HomeSmart is a growing real estate brokerage that may go public, but the company faces questions about its business model and the compensation of founder and CEO Matt Widdows.
Founded in 2000, Scottsdale, Arizona-based HomeSmart is the seventh largest brokerage in the country by transaction sides, or how many times a HomeSmart agent represented the buyer or seller in a deal, according to RealTrends.
Last Friday, HomeSmart filed an “S-1” with the Securities and Exchange Commission, a document that conveys HomeSmart’s intention to sell company shares to prospective investors and the public.
HomeSmart has yet to give itself a valuation or declare how much money it seeks to raise in a public offering. The company generated $478 million revenue in the first nine months of 2021 – a figure that includes what income is earned by their independent contractor agents, and posted a $2.3 million net loss, according to the filing.
“HomeSmart is a revolutionary real estate enterprise powered by our proprietary end-to-end technology platform,” declared the first page of the voluminous SEC filing, later elaborating: “We have been developing our software in-house over the last 20 years and have a 100% adoption rate across our agents.”
There’s substance to HomeSmart’s claim, argued Steve Murray, senior advisor at RealTrends and longtime real estate industry consultant.

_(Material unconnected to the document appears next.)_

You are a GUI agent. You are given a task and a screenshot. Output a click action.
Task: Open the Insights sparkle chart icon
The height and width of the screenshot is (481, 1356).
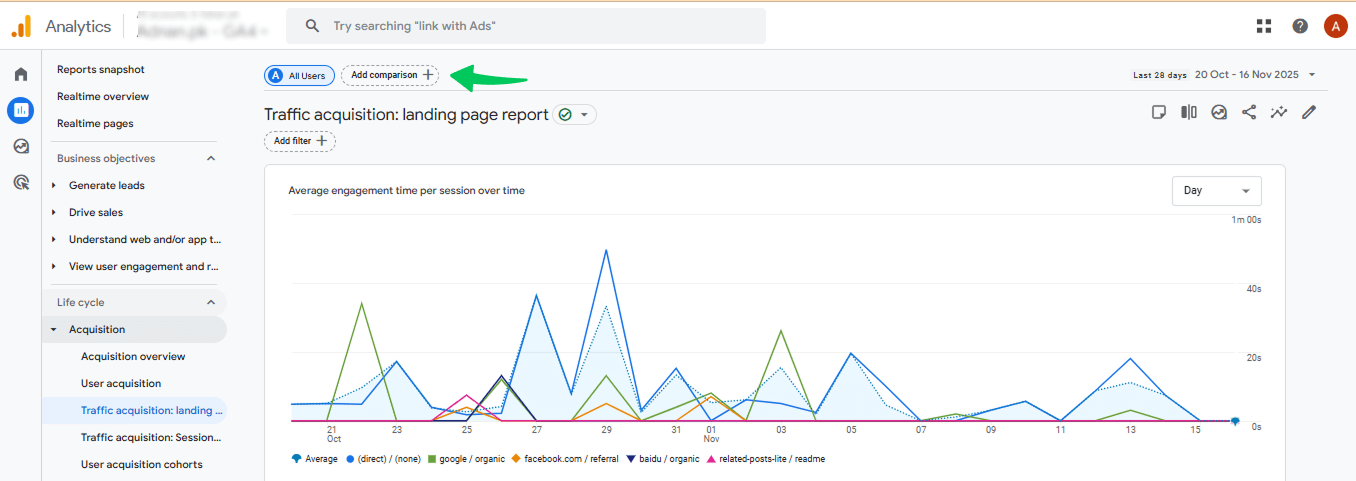1279,112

“HomeSmart does have one of the most interesting tech platforms out there as it has been internally built and basically covers all aspects of a brokerage firm’s operations,” Murray said. “The fact that it has been used for years and built upon and it’s a totally cloud-based platform does make it both unique and useful to its own operations.”
And HomeSmart has grown its agent base 30% the last two years from 17,841 agents at the end of 2019 to 23,197 agents as of Sept. 30, who are spread across 47 states. HomeSmart is a “flat fee” brokerage, meanings its agents pay a set transaction fee per deal instead of a commission percentage.
HomeSmart’s revenue soared 74% from the first nine months of 2020, when the company reported $275 million generated. But that growth came with the company veering from the black to the red. HomeSmart posted a $7.1 million profit in the first nine months of 2020, before the $2.3 million loss at 2021’s three quarter mark.
Also, $447 million of HomeSmart’s revenue in the first three quarters of 2021, or 94% of its total revenue, returns to its agents as “commission and other agent-related costs.”
A not insignificant component of HomeSmart’s finances is what is funneled to, and from, Widdows.
The CEO commands a $960,000 salary but has also received multi-million-dollar yearly payments from a “corporate reorganization.” For example, in 2020, an unspecified HomeSmart subsidiary gave Widdows $10.1 million. Widdows, though, also made a $6.5 million “contribution” back to HomeSmart the same year.
Also, HomeSmart entered into two “eight-year note payable agreements” for which Widdows will get $3 million and $7 million each, plus interest. The deal is partly mitigated by a separate $2 million “note receivable agreement” between HomeSmart and Widdows.
Messages left with HomeSmart were not returned.
“He is taking out more money than he is putting in despite the company being barely profitable,” said Lloyd Greif of Grief & Co. investment bank in Los Angeles. “That’s probably not the best practice.”
Greif, a financial adviser for decades, expressed confusion about Widdows putting in, and then taking out, money at the same time. “Why not just take out in a lesser amount?” Greif said.
But Wayne Guay, an expert in executive compensation at the University of Pennsylvania, said these are perhaps not dubious dealings.
“The corporate reorganization may, in fact, have been executed to facilitate the company’s IPO, which may have required various payments to various parties to get everything in order,” Guay said.
One related matter revealed in the filing: Angelique Chambers, described as living with Widdows and working as a loan officer for HomeSmart subsidiary Minute Mortgage, was granted in July restricted stock units worth almost $300,000.
Greif saw the stock options to a personal acquaintance – and workplace subordinate – as ethically questionable. “He can’t run the company as a personal piggy bank,” Greif said.